The e-discovery scales of justice are consistently tugged between ever-expanding forms of data on one hand and improving technology and know-how to manage that data on the other.
The question becomes how to bridge a gap that keeps getting wider and is compounded by the tension between the bench and bar's interest in broad discovery and a desperation to quell staggering e-discovery costs that threaten to overshadow the merits of litigation.
Attorneys have said e-discovery can eat up between 50 to 80 percent of a litigation budget. Even on the low end, that verges on the minnow that ate the whale.
There is no shortage of disagreements on both the problems and the possible solutions regarding e-discovery.
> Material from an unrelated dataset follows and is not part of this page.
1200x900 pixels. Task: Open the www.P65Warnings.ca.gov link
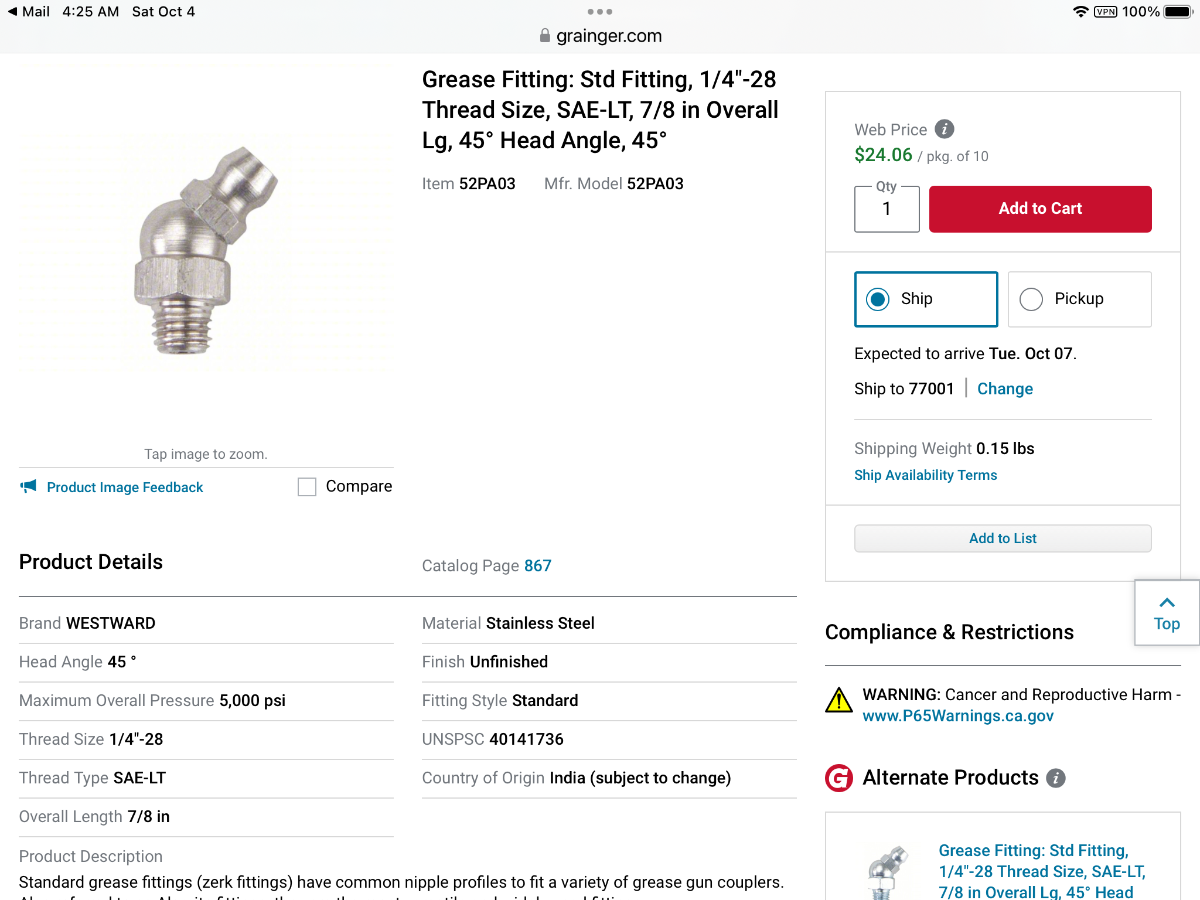(958, 716)
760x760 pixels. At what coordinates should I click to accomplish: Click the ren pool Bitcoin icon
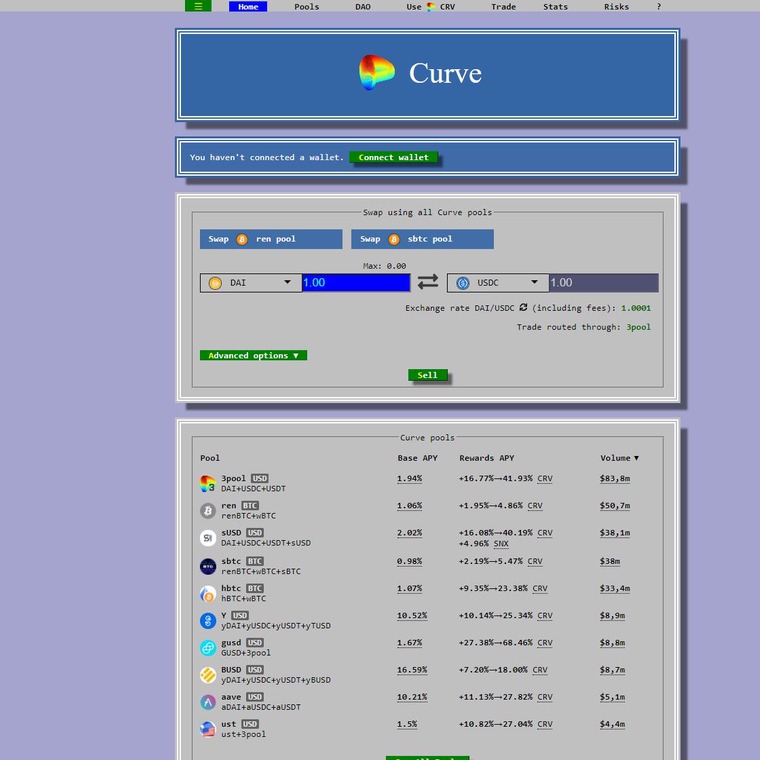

Some say recent amendments to the Federal Rules of Civil Procedure were a help, others say they don't go far enough. Some say the courts need to catch up to the times and get more involved in e-discovery disputes from the get go, while others say it will simply take time for case law to develop. Defense lawyers say plaintiffs use discovery as a bargaining chip to elicit settlements from large companies with lots of data. Plaintiffs lawyers say the justice system has long provided for open discovery.
What everyone seems to agree upon is that electronic discovery continues to be the tail that wags the dog in many cases, that these issues will only become more prevalent, that e-discovery is now a strategic aspect of litigation and that every litigator should have some degree of knowledge on the subject or at least know who to turn to when they don't know something.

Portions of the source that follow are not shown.